Exercise: Retype every record below exactly as it appears.

Data shown:
Segment Open

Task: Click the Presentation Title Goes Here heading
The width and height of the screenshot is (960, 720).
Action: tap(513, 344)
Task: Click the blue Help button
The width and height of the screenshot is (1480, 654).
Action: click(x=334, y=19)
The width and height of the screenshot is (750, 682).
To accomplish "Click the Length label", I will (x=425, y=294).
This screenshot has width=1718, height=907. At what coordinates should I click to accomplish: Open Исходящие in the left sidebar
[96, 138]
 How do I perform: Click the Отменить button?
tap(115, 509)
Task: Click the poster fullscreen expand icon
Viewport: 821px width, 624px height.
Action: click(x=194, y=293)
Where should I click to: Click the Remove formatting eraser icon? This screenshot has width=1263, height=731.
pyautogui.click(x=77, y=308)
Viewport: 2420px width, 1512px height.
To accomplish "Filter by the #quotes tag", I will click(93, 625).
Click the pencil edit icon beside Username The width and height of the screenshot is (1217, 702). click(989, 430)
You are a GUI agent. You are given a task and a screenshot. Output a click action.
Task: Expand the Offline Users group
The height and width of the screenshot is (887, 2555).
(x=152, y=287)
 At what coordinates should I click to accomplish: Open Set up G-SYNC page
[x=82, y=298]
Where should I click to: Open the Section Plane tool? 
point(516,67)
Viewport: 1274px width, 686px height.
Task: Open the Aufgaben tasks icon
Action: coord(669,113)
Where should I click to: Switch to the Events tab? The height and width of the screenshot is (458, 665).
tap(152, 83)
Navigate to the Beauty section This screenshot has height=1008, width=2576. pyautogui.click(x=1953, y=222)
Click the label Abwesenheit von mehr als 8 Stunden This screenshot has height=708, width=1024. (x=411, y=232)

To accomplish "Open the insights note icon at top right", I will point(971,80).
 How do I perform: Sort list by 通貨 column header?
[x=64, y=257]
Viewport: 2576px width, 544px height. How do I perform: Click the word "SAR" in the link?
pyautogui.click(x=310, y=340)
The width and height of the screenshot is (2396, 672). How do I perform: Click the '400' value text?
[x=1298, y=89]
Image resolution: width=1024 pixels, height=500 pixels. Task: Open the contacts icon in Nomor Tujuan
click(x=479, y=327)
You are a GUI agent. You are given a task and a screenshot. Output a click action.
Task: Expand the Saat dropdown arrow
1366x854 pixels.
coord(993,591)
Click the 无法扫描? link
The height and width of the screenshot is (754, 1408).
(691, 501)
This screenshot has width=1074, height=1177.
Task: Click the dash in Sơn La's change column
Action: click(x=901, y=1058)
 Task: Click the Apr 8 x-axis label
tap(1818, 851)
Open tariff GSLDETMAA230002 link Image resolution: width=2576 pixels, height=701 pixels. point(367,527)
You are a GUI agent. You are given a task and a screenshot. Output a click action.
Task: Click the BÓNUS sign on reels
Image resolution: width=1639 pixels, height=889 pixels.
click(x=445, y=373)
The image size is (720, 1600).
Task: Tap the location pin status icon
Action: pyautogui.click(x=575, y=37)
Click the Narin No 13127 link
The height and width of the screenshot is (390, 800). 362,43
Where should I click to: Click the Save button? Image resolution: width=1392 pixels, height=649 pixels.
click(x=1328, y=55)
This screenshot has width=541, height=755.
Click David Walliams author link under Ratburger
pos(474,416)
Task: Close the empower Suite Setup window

Segment Closed

Reply:
Task: Click the Presentation Title Goes Here heading
The width and height of the screenshot is (960, 720).
Action: tap(513, 344)
Task: Click the blue Help button
The width and height of the screenshot is (1480, 654).
Action: click(x=334, y=19)
The width and height of the screenshot is (750, 682).
To accomplish "Click the Length label", I will (x=425, y=294).
This screenshot has width=1718, height=907. At what coordinates should I click to accomplish: Open Исходящие in the left sidebar
[96, 138]
 How do I perform: Click the Отменить button?
tap(115, 509)
Task: Click the poster fullscreen expand icon
Viewport: 821px width, 624px height.
Action: click(x=194, y=293)
Where should I click to: Click the Remove formatting eraser icon? This screenshot has width=1263, height=731.
pyautogui.click(x=77, y=308)
Viewport: 2420px width, 1512px height.
To accomplish "Filter by the #quotes tag", I will click(93, 625).
Click the pencil edit icon beside Username The width and height of the screenshot is (1217, 702). click(989, 430)
You are a GUI agent. You are given a task and a screenshot. Output a click action.
Task: Expand the Offline Users group
The height and width of the screenshot is (887, 2555).
(x=152, y=287)
 At what coordinates should I click to accomplish: Open Set up G-SYNC page
[x=82, y=298]
Where should I click to: Open the Section Plane tool? 
point(516,67)
Viewport: 1274px width, 686px height.
Task: Open the Aufgaben tasks icon
Action: coord(669,113)
Where should I click to: Switch to the Events tab? The height and width of the screenshot is (458, 665).
tap(152, 83)
Navigate to the Beauty section This screenshot has height=1008, width=2576. pyautogui.click(x=1953, y=222)
Click the label Abwesenheit von mehr als 8 Stunden This screenshot has height=708, width=1024. (x=411, y=232)

To accomplish "Open the insights note icon at top right", I will point(971,80).
 How do I perform: Sort list by 通貨 column header?
[x=64, y=257]
Viewport: 2576px width, 544px height. How do I perform: Click the word "SAR" in the link?
pyautogui.click(x=310, y=340)
The width and height of the screenshot is (2396, 672). How do I perform: Click the '400' value text?
[x=1298, y=89]
Image resolution: width=1024 pixels, height=500 pixels. Task: Open the contacts icon in Nomor Tujuan
click(x=479, y=327)
You are a GUI agent. You are given a task and a screenshot. Output a click action.
Task: Expand the Saat dropdown arrow
1366x854 pixels.
coord(993,591)
Click the 无法扫描? link
The height and width of the screenshot is (754, 1408).
(691, 501)
This screenshot has width=1074, height=1177.
Task: Click the dash in Sơn La's change column
Action: click(x=901, y=1058)
 Task: Click the Apr 8 x-axis label
tap(1818, 851)
Open tariff GSLDETMAA230002 link Image resolution: width=2576 pixels, height=701 pixels. point(367,527)
You are a GUI agent. You are given a task and a screenshot. Output a click action.
Task: Click the BÓNUS sign on reels
Image resolution: width=1639 pixels, height=889 pixels.
click(x=445, y=373)
The image size is (720, 1600).
Task: Tap the location pin status icon
Action: pyautogui.click(x=575, y=37)
Click the Narin No 13127 link
The height and width of the screenshot is (390, 800). 362,43
Where should I click to: Click the Save button? Image resolution: width=1392 pixels, height=649 pixels.
click(x=1328, y=55)
This screenshot has width=541, height=755.
Click David Walliams author link under Ratburger
pos(474,416)
Task: Close the empower Suite Setup window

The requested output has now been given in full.